Other than illustrating the incompetence and lack of commitment of the political class in West Africa, the Ebola virus outbreak has also triggered discussions on the impact of the crisis on global health security. A team of globally renowned health practitioners has now presented their views on the effects of the epidemic in essays published in the weekly peer-reviewed medical journal The Lancet.

In these essays, the experts have explored different perspectives of the Ebola outbreak. They have investigated areas like people’s access to healthcare, the outbreak’s role in increasing the political commitment for improving health security, and relevance of issues like antimicrobial resistance in health security.

The review’s lead author Professor David L. Heymann of the London School of Hygiene and Tropical Medicine in London, UK defines the term “health security” as protection from different threats to health.

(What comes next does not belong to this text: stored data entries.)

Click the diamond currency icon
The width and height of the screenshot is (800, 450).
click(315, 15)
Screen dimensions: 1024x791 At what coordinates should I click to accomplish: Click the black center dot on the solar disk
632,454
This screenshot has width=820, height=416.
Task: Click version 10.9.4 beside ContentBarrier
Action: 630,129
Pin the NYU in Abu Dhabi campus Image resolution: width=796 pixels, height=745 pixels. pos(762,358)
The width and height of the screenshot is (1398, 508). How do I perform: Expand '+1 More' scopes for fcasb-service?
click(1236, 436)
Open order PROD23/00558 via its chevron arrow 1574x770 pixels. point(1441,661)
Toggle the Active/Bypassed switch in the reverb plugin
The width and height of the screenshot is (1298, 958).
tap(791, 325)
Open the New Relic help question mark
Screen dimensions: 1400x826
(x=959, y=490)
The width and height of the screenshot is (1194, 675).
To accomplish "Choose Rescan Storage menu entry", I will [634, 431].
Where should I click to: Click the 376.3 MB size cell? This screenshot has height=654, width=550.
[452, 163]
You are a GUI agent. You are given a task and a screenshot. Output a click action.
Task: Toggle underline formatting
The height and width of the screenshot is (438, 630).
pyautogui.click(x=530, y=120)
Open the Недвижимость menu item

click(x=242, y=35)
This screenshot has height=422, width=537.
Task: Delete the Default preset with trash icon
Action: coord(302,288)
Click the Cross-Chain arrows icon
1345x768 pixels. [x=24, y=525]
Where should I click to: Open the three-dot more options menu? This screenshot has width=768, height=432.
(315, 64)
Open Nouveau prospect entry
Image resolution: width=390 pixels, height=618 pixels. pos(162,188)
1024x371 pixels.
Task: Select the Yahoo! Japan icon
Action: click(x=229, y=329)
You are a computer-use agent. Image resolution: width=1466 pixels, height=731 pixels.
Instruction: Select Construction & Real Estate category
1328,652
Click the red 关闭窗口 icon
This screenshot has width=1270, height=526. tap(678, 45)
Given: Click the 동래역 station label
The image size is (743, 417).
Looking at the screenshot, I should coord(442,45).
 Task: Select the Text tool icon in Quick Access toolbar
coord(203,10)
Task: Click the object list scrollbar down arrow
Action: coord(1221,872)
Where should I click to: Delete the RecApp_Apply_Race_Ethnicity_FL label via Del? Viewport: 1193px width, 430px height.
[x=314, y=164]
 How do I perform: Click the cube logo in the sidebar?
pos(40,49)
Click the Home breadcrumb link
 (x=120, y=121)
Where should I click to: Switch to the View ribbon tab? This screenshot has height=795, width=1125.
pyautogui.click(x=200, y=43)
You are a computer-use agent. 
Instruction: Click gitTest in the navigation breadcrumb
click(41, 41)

According to him, threats like the Ebola outbreak has always been managed with the primary focus on quick detection of the outbreaks and prompt response. Prof. Heymann has further informed that the Ebola crisis has highlighted a less appreciated, but equally important element of global health security, which is ensuring individual access to health products and services around the globe. He believes that this aspect must be treated with greater importance for the betterment of global health security.

One of the essays in this series suggests that over the past decade global health security has been ignored by the political class through legal non-compliance from some countries. The World Health Organization or WHO has also played a big role in this by not accepting the importance of global health security.

Must Read: Ebola crisis forced health practitioners to think about global health security

The Ebola epidemic has forced WHO to admit its mistake. Last week the organization published a statement where it admitted that its process of handling the Ebola outbreak had some faults. In the statement, the World Health Organization has outlined the valuable lessons it has learnt, and has also promised that in the future it will respond more efficiently during similar emergencies.

In another essay, it has been written that this Ebola epidemic is the newest incident to illustrate the limitations in the medical research and development process when it comes to its ability of addressing global health priorities. According to information provided in the essay, three-fourth of all new medicines available on the market doesn’t possess any therapeutic value.

The essay also suggests that instead of looking for ways to make financial gains, medical research and development team should prioritize development for fulfilling unmet health requirements. This would eventually lead to betterment of global health security.